Il triplice grido… da raccogliere
Mi piace riassumere quel che abbiamo vissuto e stiamo vivendo attualmente come Saveriani in Amazzonia con la metafora del triplice grido.
1. Il grido della creazione-natura-problema climatico... Laudato si’, - Laudate Dominum di Papa Francesco.
2. Il grido dell’umanità-dei poveri-problema socio-ambientale-politico-guerra e pace! (Dilexi te di Papa Leone XIV).
3. Il grido dello Spirito-fame e sete di Dio, da nord a sud, da est ad ovest: dai 4 venti... oltre l’onda carismatica!
Il grido della creazione, della natura, della terra. È forte questo grido che viene dall’Amazzonia! È “il grido della terra”, della foresta che non c’è più... eppure non è morta, ma è in dolore di parto, come ci dice S. Paolo (Rm 8, 18-27). È un problema urgente, drammatico, come disse Papa Francesco nel documento “Cara Amazzonia”... È quello di ‘amazzonizzare’, insomma ci vuole per tutti una conversione ecologica, non a parole e dichiarazioni solenni, ma capace non solo di bloccare il degrado, la desertificazione, ma invertire il processo di morte trasformando il dolore del parto, in ricreazione, di un cielo e una terra nuovi. Ecco la prima sfida colossale che ci attende!
Il grido dei poveri, quei corpi dilacerati dalla fame, dalla miseria, dalla disoccupazione, dall’oppressione che i nostri vescovi già indicavano nel documento di Puebla (1979), proprio come S. Paolo contempla l’umanità che grida (Rm 8, 22ss). Basta che apriamo gli occhi e le orecchie per ascoltare questo gemito straziante. Certo non siamo ai livelli di Gaza, ma purtroppo le disuguaglianze in questi 70 anni, invece di diminuire sono aumentate e i poveri sono ancora i dannati della terra. Leone XIV ha ripreso nel suo primo documento, l’esortazione apostolica, Dilexi te, i poveri e li ha rimessi al centro della Chiesa, come papa Francesco perché sono al centro del Vangelo.

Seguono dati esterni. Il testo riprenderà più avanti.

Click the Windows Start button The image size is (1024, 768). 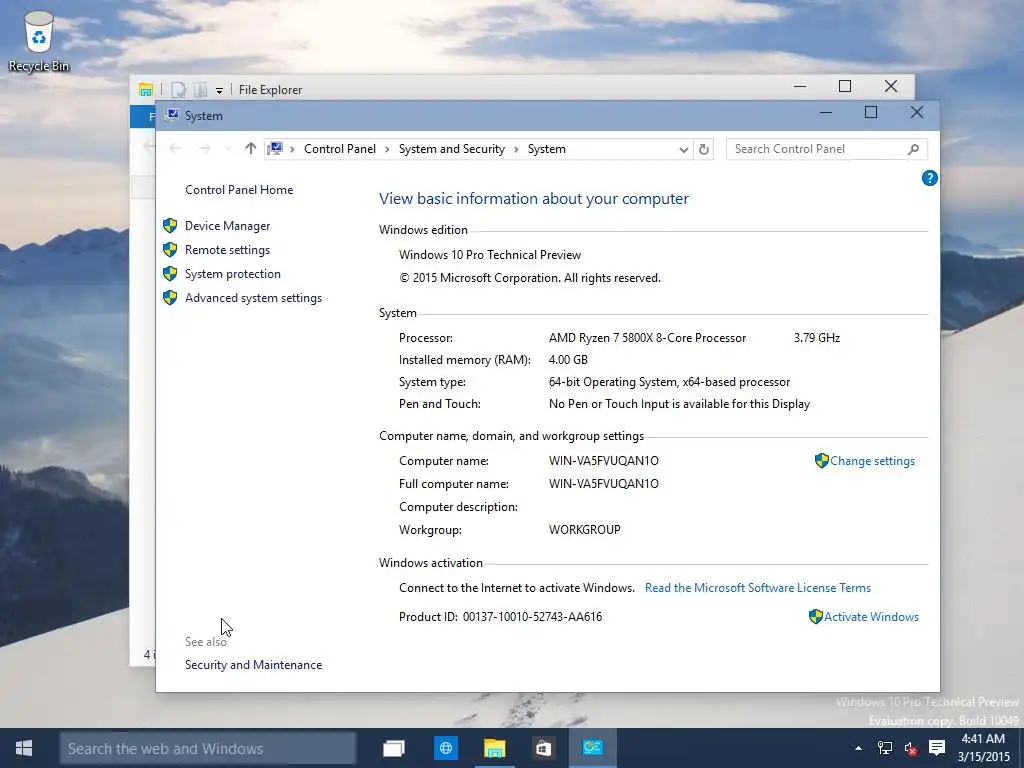(x=24, y=748)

Con la terra e l’umanità anche lo Spirito con gemiti ineffabili si unisce al grido della madre terra e dei figli e figlie di Dio per interpretare e intercedere. È la spiritualità, la mistica del pane degli angeli tanto importante quanto il pane quotidiano. Il senso del vivere in pienezza di cui il Vangelo di Gesù Cristo è appunto il principio e la fine. Come missionari siamo arrivati con il progetto di convertire gli altri (allora si chamavano infedeli!) e ci accorgiamo ogni giorno di più che siamo i primi, insieme alle nostre chiese di origine e a quelle che serviamo da queste parti, ad aver bisogno della “conversione pastorale” di cui ha parlato il documento di Aparecida nel 1991.
Riassumendo: conversione ecologica, conversione ai poveri e conversione allo Spirito (in parole ecclesiastiche conversione pastorale). Ecco le tre sfide per i Saveriani oggi in Amazzonia.